Le Commandement est une lourde responsabilité, affirme le Chef de l’Etat.

“Les gens doivent se réveiller (…) Nous avons connu beaucoup de cas semblables. Personne ne peut être plus soucieux de vos hommes que vous, l’officier sur le terrain”.

Ceux qui veulent quitter l’armée peuvent le faire. Une note du ministère de la Défense a été prise à cet effet, dit-il. Ou alors s’assumer.

“Lorsqu’un officier ne prend pas toutes les mesures pour protéger ses hommes, il s’agit d’une trahison. Lorsque les mesures ne sont pas prises, on va vous radier, vous n’allez pas sacrifier inutilement les enfants des gens”.

À la question de savoir si ces radiations n’auront pas d’impact sur la cohésion du groupe, le Capitaine Traoré rétorque : et la mort des pauvres soldats ? Cest plutôt, selon lui, la mort des soldats qui porte atteinte à la cohésion.

“La guerre ne se fait pas dans le laxisme, cela se paie cache”, a-t-il déclaré.

Alliance des États du Sahel

En termes de coopération au sein de l’Alliance des États du Sahel dans la lutte contre le terrorisme, le Chef de l’état burkinabè affirme que plusieurs actions concrètes ont été menées.

“Nos armées sont devenues une. Les armées du Niger se retrouvent à exécuter des missions de l’Armée malienne ou de l’armée burkinabè. L’armée burkinabè exécute des missions de celles du Mali ou du Niger et l’armée malienne exécute des missions qu’on leur confie. Cela n’était pas possible”, a-t-il expliqué.

Il existe également, selon lui, une coopération sur le terrain. “Les forces combattent ensemble. Nous réussissons cela dans la bande frontalière avec le Niger. Nos forces combattent côte à côte. Les appuis aériens sont fréquents de part et d’autre. Il n’y a plus de frontières dans le cadre de l’usage des vecteurs aériens”, a-t-il indiqué.

L’objectif est de créer, dit-il, dans un futur proche, une Brigade pour le compte de l’AES.

Elle pourra faire des manœuvres dans l’espace.
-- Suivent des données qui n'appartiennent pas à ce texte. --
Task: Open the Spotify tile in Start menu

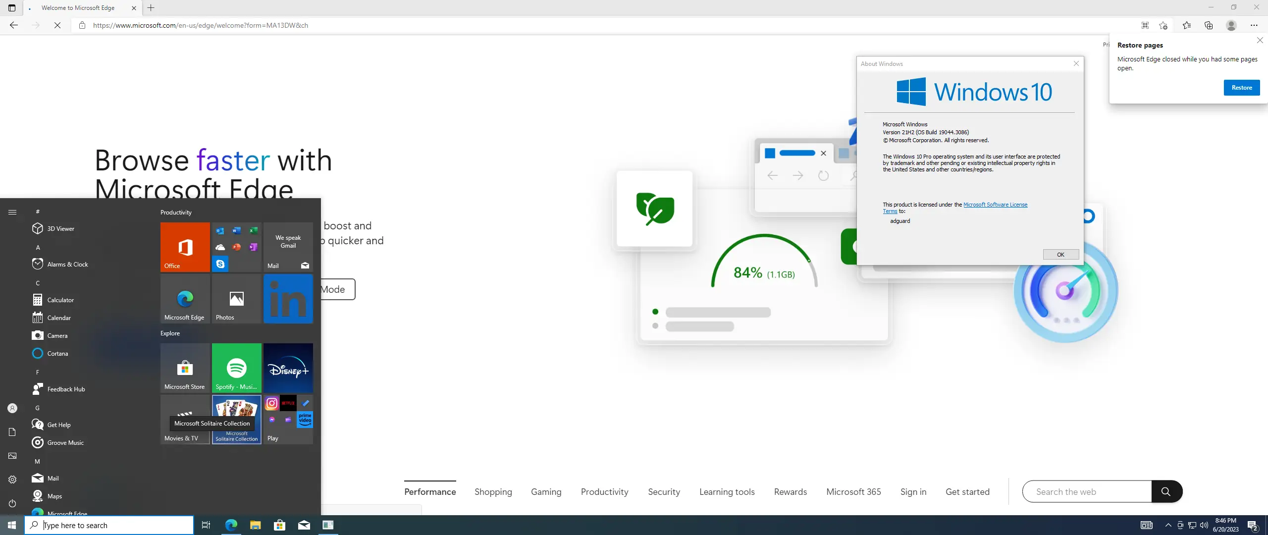Action: pos(236,368)
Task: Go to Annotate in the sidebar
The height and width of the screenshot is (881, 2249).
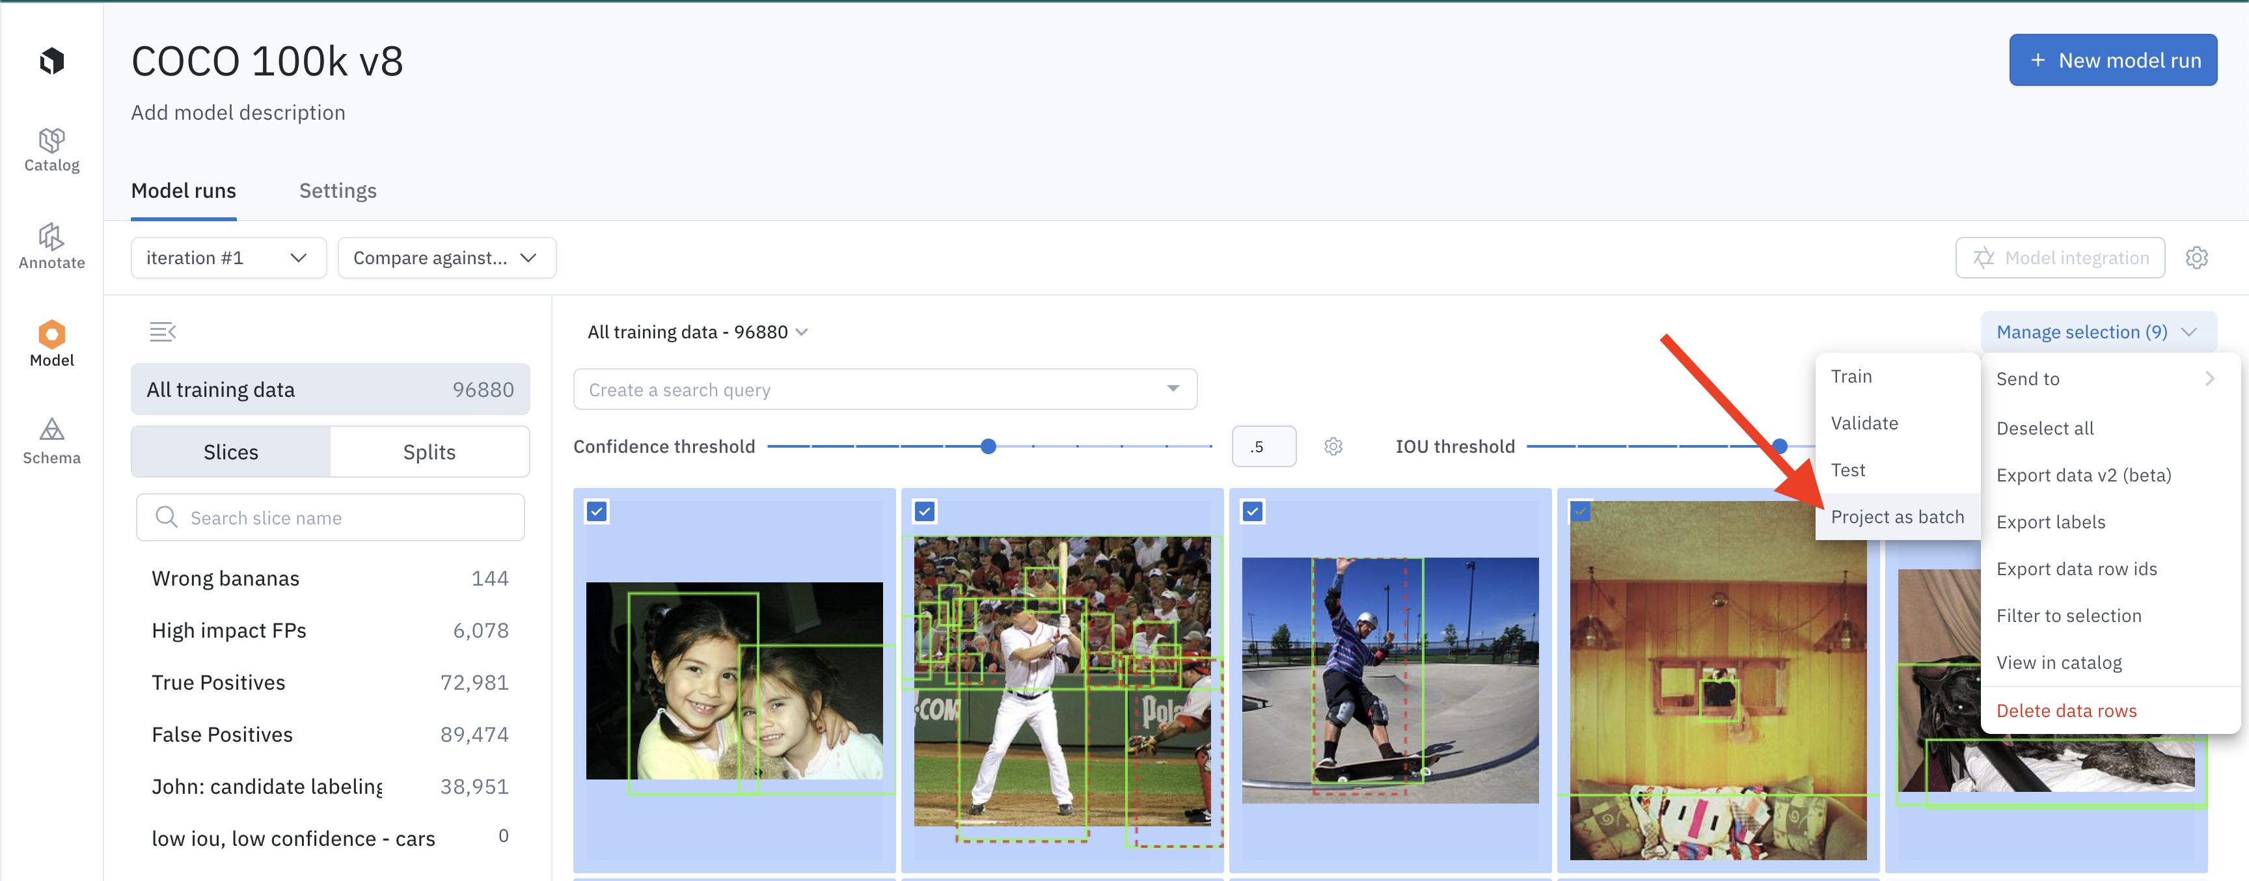Action: 52,246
Des mesures sont en cours pour faire germer la force.

Sur la question des moyens de financement de cette armée conjointe, le Capitaine Traoré estime que les trois Etats sont capables de s’auto-équiper.

Le Président de la Transition estime que le Burkina est aujourd’hui capable de contenir la menace terroriste.

“L’armée a retrouvé sa capacité de combat”, dit-il. Il évoque notamment les moyens en armements, le maillage du territoire ainsi que la réorganisation de l’armée pour la réadapter aux réalités actuelles.

Et il se projette déjà dans l’après-guerre. Il entend travailler à ce que l’armée participe au développement du pays. “L’armée doit occuper un rang de sorte que cette crise ne se répète pas dans l’avenir”.

Elle sera ainsi présente dans certaines structures stratégiques. Mais également dans l’agriculture où elle participera à la production. Elle contribuera également dans l’éducation à travers l’enseignement du patriotisme.